State Rep. Dennis “Boog” Highberger, D-Lawrence, a ranking minority member of the corrections and juvenile justice committees, said the former is taking steps to reduce the incarceration rate, including reducing the sentences of those with drug possession crimes.
“I definitely think that’s a step in the right direction,” said Highberger, an attorney.
McGinn added that proposed legislation would make Kansas the 21st state to formally outlaw the death penalty, although the state has not executed a prisoner since 1965.
“It may not get through the committee,” she said, “but we have to have the conversation.”
Sunday events concluded with Sheila Kinnard, drama teacher at Mayberry Cultural and Fine Arts Magnet Middle School in Wichita, who spoke about what she calls “Love Intelligence.”
“If you don’t do things with love and intelligence, it’s all going to be for naught,” Kinnard said. “Love unites us in perfect union with God.”
A longtime performer in Wichita theater, Kinnard – the mother of NBC “Today” co-anchor Sheinelle Jones – began her presentation by singing the Gospel standard “Sometimes I Feel Like a Motherless Child,” and closed with Burt Bacharach’s “What the World Needs Now” and the spiritual “Love Lifted Me.”
Monday morning began with discussion by Mark Desetti, Kansas National Education Association; Emily Fetsch, Kansas Action for Children; and April Holman, Alliance for a Healthy Kansas.
Desetti said KNEA is trying to correct the underfunding for teacher salaries brought about by policies o former Gov. Sam Brownback. New Gov. Laura Kelly has proposed changes but has met opposition, he said.
“It appears what the Senate is trying to do is torpedo the governor’s budget right away,” he said.
Holman said Kansas, through its KanCare program, may join 36 other states — most recently Nebraska — that has expanded Medicaid.

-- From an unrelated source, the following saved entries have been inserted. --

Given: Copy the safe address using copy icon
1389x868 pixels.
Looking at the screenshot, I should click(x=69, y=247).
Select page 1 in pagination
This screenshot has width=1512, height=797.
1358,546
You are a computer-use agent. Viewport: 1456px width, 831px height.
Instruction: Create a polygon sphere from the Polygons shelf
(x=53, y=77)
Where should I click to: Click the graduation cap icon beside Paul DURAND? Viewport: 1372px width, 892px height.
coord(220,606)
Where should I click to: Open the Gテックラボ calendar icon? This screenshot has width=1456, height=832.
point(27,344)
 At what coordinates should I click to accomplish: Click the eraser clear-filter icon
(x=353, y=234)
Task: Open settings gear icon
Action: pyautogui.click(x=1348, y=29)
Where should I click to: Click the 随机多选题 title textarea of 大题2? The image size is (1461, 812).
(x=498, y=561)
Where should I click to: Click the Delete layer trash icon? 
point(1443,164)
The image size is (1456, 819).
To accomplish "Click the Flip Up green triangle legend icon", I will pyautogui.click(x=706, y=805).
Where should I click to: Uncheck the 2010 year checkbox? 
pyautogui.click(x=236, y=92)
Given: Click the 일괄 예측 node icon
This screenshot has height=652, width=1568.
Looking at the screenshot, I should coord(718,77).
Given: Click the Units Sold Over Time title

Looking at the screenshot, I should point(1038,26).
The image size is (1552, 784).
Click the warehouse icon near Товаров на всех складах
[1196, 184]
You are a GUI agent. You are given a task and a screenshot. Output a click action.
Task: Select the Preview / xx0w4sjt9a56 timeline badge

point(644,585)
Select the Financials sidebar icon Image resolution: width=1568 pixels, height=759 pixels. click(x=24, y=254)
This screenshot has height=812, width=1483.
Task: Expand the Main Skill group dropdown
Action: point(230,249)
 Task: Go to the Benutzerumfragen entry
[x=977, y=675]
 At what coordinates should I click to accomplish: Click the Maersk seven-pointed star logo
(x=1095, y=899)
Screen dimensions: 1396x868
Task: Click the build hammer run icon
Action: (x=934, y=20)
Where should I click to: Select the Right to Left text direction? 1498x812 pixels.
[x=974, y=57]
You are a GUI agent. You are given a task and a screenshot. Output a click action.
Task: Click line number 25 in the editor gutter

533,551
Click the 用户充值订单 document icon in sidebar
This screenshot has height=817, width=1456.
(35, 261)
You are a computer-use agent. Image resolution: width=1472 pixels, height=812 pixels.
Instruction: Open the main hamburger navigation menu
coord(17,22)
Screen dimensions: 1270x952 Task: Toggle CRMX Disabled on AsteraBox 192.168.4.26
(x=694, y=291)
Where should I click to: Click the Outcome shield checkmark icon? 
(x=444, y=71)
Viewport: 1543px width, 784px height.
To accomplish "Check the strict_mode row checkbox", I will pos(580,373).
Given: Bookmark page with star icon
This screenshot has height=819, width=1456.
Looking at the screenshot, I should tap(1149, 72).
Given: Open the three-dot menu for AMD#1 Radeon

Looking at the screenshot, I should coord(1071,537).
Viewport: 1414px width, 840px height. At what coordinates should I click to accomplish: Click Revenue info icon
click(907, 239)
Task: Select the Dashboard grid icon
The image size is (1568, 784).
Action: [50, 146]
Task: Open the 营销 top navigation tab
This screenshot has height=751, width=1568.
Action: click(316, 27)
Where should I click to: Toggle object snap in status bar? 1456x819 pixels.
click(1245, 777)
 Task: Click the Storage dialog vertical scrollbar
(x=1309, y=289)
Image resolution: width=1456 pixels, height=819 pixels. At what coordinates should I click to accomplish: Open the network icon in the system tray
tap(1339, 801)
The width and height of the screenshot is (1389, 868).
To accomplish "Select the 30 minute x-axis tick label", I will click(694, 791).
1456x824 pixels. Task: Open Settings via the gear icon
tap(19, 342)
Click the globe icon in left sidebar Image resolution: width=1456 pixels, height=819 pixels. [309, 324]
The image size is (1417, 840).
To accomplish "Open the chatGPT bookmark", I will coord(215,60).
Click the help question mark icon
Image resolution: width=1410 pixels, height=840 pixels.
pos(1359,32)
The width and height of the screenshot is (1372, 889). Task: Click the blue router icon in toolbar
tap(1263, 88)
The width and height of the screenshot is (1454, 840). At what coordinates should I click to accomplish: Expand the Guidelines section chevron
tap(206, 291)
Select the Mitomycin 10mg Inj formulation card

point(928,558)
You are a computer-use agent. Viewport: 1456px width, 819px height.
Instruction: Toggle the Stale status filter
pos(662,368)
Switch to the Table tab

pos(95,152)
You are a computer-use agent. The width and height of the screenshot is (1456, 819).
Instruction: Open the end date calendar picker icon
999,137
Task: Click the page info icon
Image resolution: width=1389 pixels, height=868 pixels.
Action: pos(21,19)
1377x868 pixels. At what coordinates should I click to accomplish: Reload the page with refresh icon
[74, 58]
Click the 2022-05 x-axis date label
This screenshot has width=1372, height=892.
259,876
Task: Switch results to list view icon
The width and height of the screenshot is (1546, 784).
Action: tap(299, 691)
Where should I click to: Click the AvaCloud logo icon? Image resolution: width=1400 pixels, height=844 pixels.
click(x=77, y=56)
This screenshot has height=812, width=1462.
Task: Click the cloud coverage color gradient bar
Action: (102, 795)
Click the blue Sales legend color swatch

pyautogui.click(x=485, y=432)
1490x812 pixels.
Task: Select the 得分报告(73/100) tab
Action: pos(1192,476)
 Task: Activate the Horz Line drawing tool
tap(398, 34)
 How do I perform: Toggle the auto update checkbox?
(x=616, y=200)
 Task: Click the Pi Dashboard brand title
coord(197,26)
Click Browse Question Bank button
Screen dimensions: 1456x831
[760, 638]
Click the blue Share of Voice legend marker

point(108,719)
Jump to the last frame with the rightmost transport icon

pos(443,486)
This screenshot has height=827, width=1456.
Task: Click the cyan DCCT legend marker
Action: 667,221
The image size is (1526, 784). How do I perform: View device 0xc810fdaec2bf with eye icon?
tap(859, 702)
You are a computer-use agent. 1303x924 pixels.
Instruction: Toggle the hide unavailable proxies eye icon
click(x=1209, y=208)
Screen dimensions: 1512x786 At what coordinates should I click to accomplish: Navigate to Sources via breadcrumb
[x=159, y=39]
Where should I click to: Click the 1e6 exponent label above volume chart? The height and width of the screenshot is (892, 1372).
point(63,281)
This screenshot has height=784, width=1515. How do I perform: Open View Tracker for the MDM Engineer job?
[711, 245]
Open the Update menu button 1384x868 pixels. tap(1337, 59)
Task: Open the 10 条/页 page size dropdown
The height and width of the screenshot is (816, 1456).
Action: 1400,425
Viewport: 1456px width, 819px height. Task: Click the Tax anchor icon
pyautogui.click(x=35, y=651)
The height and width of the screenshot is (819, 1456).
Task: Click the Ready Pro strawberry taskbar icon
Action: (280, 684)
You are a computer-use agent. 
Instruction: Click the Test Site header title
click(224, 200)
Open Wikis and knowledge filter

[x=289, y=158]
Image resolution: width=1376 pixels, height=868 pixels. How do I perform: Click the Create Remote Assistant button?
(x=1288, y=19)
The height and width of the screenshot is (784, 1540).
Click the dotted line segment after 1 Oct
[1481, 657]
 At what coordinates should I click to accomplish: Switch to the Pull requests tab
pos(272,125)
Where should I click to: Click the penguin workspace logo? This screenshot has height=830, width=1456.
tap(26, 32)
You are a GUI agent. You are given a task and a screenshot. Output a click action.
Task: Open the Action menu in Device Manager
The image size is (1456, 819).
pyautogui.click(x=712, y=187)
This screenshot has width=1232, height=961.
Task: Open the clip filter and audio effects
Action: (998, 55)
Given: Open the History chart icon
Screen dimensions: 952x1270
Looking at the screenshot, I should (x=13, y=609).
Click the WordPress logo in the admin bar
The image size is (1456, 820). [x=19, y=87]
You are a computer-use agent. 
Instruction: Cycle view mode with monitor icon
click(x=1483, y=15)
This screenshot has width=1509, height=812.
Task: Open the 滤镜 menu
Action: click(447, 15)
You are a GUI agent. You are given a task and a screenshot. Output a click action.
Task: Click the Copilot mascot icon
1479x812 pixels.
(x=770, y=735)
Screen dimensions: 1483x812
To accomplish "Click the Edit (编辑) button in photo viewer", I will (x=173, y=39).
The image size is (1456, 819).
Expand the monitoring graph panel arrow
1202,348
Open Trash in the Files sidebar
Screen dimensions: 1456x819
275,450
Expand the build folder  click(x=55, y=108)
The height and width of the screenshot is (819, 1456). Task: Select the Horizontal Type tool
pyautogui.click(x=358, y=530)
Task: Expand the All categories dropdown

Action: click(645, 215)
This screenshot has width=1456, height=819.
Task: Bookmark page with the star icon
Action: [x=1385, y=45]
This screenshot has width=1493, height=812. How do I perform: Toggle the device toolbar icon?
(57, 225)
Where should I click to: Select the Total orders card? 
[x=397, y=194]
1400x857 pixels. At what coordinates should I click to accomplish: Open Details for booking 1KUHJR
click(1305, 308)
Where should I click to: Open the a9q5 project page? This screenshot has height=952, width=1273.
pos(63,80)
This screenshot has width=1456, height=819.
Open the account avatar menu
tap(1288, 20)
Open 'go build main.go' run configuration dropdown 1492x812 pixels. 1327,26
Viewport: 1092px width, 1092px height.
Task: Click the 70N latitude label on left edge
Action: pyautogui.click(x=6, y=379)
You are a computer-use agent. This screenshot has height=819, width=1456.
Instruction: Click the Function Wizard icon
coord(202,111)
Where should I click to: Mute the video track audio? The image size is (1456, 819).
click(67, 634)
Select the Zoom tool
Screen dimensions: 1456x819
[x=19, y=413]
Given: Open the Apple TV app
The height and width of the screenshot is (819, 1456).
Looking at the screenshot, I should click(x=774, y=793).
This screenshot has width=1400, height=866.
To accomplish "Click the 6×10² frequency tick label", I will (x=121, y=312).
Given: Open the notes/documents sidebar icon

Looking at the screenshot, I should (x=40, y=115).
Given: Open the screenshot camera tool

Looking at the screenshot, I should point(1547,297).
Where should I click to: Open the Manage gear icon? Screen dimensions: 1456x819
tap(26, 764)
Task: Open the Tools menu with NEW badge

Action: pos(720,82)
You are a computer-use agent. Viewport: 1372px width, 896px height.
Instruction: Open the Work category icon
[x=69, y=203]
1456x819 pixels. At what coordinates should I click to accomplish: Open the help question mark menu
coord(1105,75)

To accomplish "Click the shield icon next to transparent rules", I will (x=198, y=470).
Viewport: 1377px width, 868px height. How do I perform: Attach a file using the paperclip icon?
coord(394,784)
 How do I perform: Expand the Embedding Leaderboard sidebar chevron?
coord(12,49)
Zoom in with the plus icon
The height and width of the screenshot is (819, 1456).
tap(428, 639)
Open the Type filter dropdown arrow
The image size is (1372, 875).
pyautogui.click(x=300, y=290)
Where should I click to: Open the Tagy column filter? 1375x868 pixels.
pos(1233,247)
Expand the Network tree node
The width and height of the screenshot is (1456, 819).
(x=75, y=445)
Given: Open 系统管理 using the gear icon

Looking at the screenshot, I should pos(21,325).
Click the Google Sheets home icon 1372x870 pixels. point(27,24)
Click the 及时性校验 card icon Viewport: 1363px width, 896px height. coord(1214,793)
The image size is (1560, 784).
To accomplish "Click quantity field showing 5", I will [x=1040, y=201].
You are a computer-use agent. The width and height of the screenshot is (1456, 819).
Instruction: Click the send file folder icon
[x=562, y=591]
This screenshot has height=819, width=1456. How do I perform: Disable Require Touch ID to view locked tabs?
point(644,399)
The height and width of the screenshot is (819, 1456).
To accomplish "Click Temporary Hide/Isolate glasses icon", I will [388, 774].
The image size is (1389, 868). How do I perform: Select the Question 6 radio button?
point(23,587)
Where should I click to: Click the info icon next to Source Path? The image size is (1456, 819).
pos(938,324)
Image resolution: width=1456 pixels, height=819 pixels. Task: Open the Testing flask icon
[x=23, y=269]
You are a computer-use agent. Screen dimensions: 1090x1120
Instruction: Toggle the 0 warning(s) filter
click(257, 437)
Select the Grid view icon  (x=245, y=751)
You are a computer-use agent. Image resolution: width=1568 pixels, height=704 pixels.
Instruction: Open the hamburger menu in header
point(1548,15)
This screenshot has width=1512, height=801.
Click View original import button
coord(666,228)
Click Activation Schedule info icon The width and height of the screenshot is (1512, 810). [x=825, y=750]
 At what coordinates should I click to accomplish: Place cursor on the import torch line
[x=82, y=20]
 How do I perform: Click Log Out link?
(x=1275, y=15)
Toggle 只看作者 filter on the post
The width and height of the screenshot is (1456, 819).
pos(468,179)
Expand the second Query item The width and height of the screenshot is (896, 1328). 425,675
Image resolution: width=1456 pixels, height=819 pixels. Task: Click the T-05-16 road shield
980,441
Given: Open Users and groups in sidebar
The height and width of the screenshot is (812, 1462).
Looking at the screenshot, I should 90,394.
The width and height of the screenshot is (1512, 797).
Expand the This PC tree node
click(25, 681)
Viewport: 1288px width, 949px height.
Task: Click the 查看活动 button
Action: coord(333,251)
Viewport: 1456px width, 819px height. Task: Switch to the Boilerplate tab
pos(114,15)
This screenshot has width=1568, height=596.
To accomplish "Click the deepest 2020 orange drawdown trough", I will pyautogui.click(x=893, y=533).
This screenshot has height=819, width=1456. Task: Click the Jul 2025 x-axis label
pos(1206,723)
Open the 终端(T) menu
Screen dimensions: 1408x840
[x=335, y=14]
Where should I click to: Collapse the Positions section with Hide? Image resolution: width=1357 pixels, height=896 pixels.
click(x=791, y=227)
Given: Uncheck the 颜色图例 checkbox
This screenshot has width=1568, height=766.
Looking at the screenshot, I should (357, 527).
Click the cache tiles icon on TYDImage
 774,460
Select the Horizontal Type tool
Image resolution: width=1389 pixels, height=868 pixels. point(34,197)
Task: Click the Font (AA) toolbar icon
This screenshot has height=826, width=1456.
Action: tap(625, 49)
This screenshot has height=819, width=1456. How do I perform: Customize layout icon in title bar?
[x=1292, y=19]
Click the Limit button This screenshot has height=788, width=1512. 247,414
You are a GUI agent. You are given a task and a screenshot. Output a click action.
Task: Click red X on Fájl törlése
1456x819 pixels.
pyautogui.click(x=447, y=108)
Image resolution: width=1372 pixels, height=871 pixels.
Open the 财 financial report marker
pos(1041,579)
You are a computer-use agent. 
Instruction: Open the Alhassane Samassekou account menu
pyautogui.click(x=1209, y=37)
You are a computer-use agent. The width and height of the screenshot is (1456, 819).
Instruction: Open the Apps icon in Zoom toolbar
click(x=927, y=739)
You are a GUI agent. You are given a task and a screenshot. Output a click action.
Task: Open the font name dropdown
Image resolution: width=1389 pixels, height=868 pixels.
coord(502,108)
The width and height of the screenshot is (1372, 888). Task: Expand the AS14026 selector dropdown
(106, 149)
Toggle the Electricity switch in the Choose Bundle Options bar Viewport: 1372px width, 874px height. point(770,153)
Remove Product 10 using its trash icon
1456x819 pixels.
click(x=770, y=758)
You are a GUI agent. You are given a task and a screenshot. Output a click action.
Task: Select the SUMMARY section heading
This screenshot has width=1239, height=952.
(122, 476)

“It is encouraging to us that this is continuing to happen,” she said.
A video highlighting Kelly’s 2019 budget plans was shown, with increases in spending for K-12 education, foster care, Medicaid expansion, higher education and corrections staff.
“I’m grateful that we have a governor that understands the budget,” said Sister Teresa Bangert, one of the LEAF organizers.
Kelly and Vicki Schmidt, elected last fall as Kansas insurance commissioner, were two strong members of the Senate’s child welfare task force, Bangert said, and neither missed a meeting during their time in the Senate.
Carlin, who held the state’s highest office from 1979 to 87, encouraged those attending the sessions to get involved in government.
“If we don’t work and put an army to support these causes, we’re going to be in trouble down the road,” he said. “If we don’t get better at civic engagement – and I mean really better – the future looks pretty bleak.”
Carlin said he is optimistic about Kelly’s future as governor but is concerned about roadblocks in the house and senate.
“We’ve got the right governor, but we don’t have enough votes to get done what should be done,” he said.
Carlin, who teaches classes in executive leadership and practical politics at Kansas State University, said he urges the younger generations to get involved for their future.
“We’ve got to have people like you, motivating other people to get involved,” he said.